Collected data entries:
^^^^^^^^^^^^^^^^

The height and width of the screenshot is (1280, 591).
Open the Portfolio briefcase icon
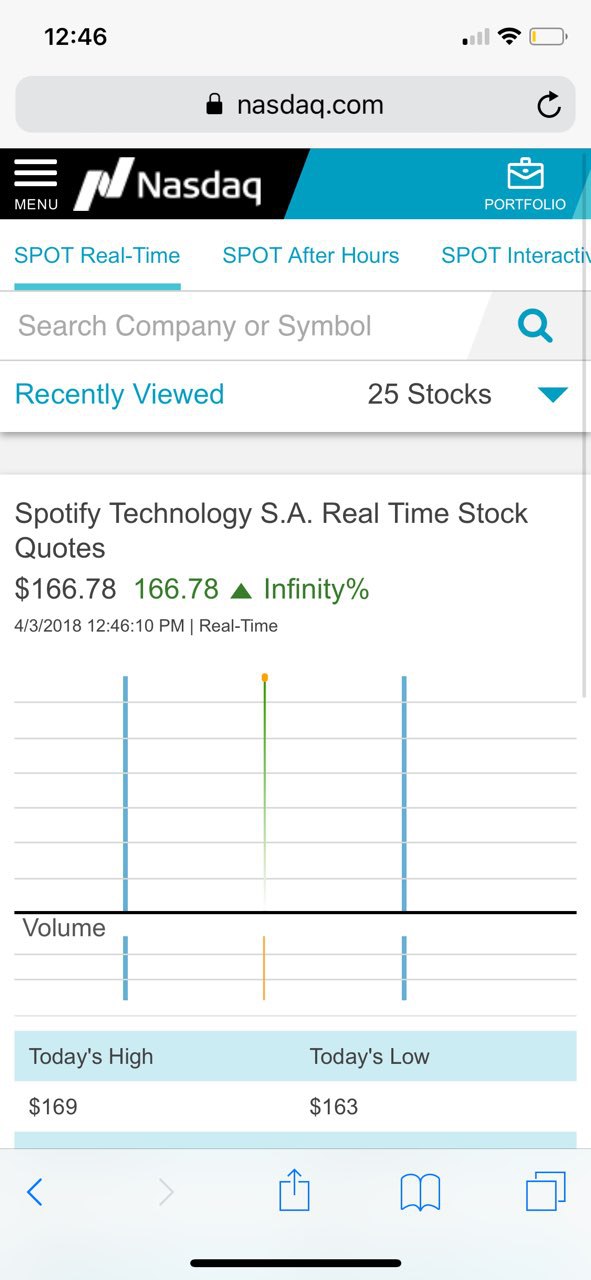coord(525,184)
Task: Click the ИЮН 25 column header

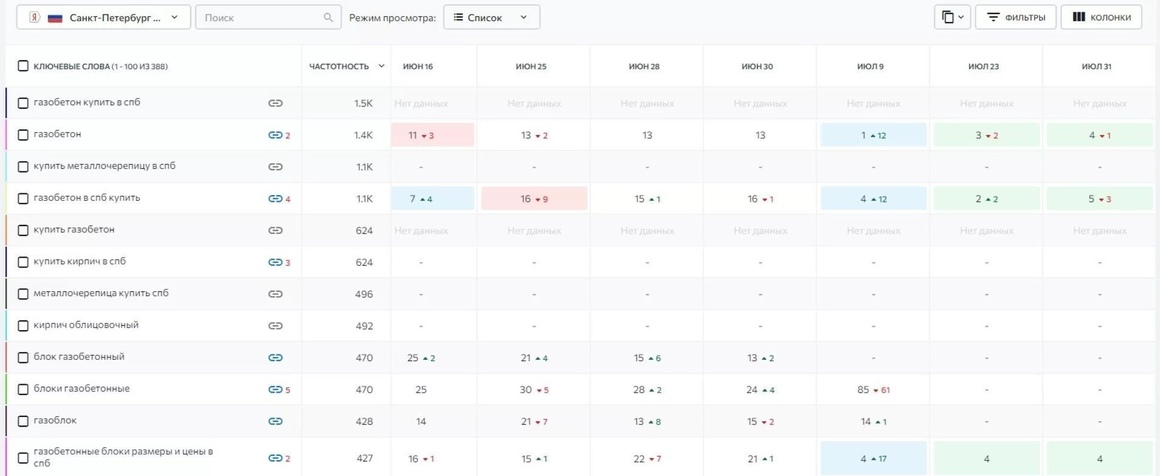Action: pyautogui.click(x=533, y=66)
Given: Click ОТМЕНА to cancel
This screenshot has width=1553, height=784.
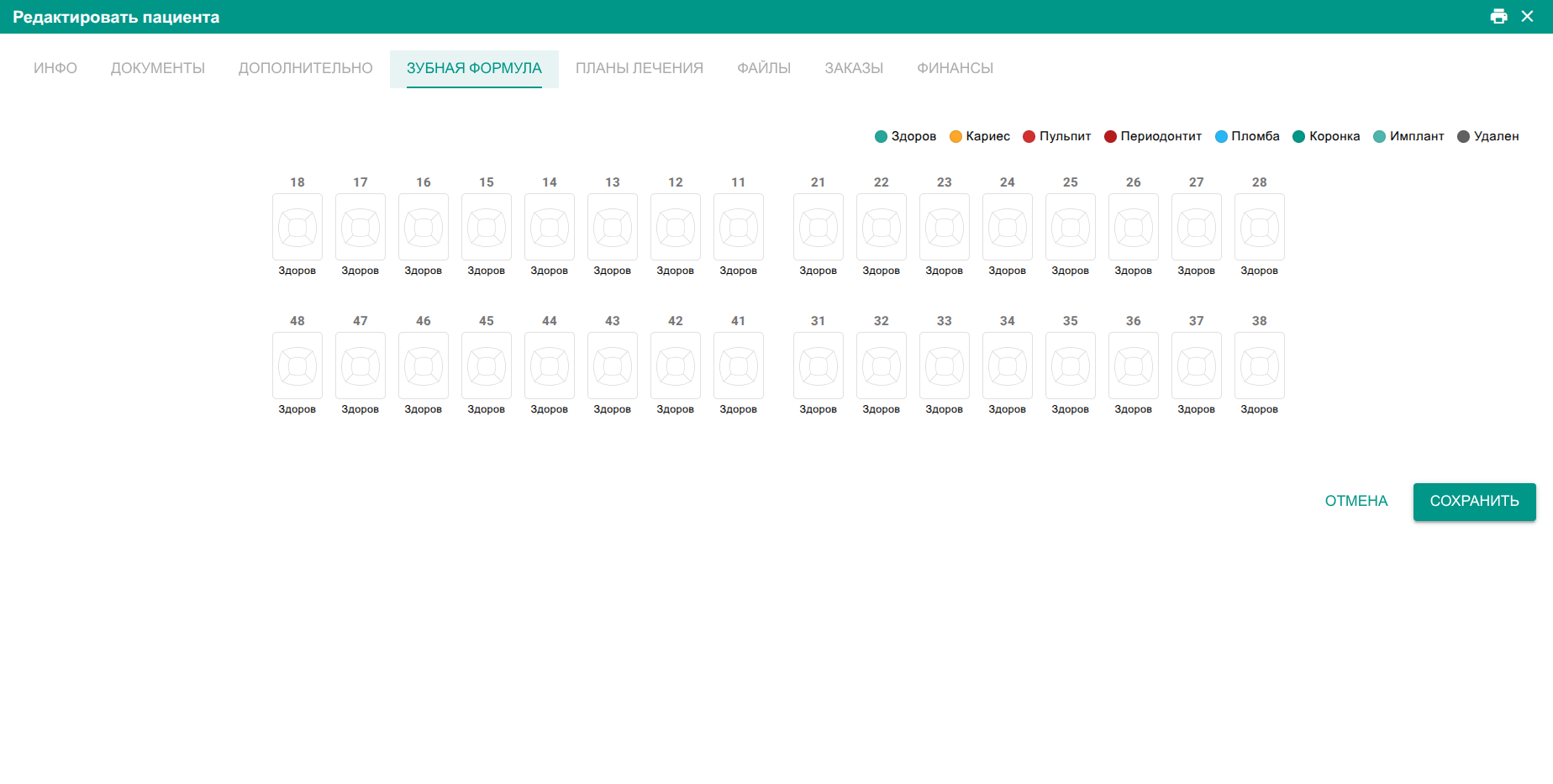Looking at the screenshot, I should point(1356,501).
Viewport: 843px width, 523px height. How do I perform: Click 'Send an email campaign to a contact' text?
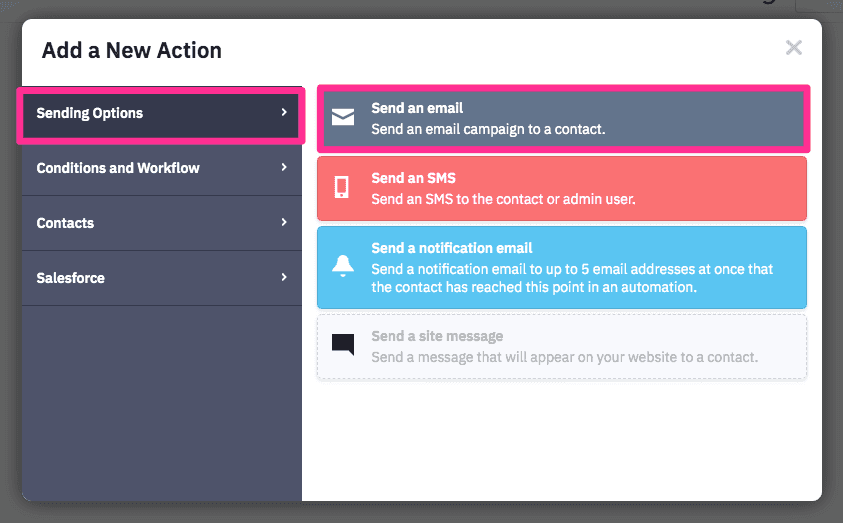coord(488,129)
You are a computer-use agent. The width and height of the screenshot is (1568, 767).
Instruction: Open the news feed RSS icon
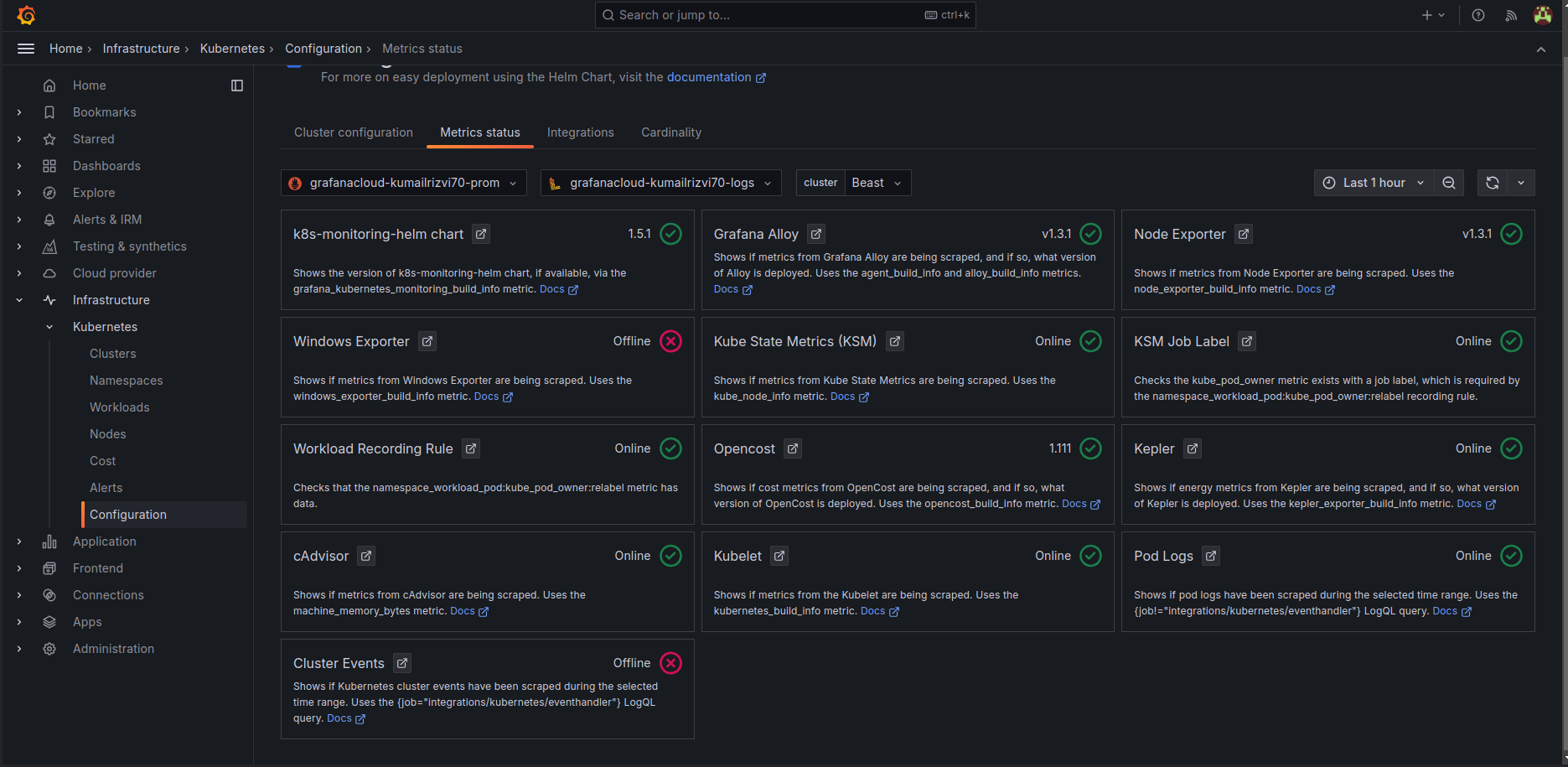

^^^^^^^^^^^^^^^^

Write every line above again exactly, but leave the pictures out.

ANSWER SPACE
The height and width of the screenshot is (1280, 591).
Open the Portfolio briefcase icon
coord(525,184)
Task: Click the ИЮН 25 column header

Action: pyautogui.click(x=533, y=66)
Given: Click ОТМЕНА to cancel
This screenshot has width=1553, height=784.
Looking at the screenshot, I should point(1356,501).
Viewport: 843px width, 523px height. How do I perform: Click 'Send an email campaign to a contact' text?
coord(488,129)
You are a computer-use agent. The width and height of the screenshot is (1568, 767).
Instruction: Open the news feed RSS icon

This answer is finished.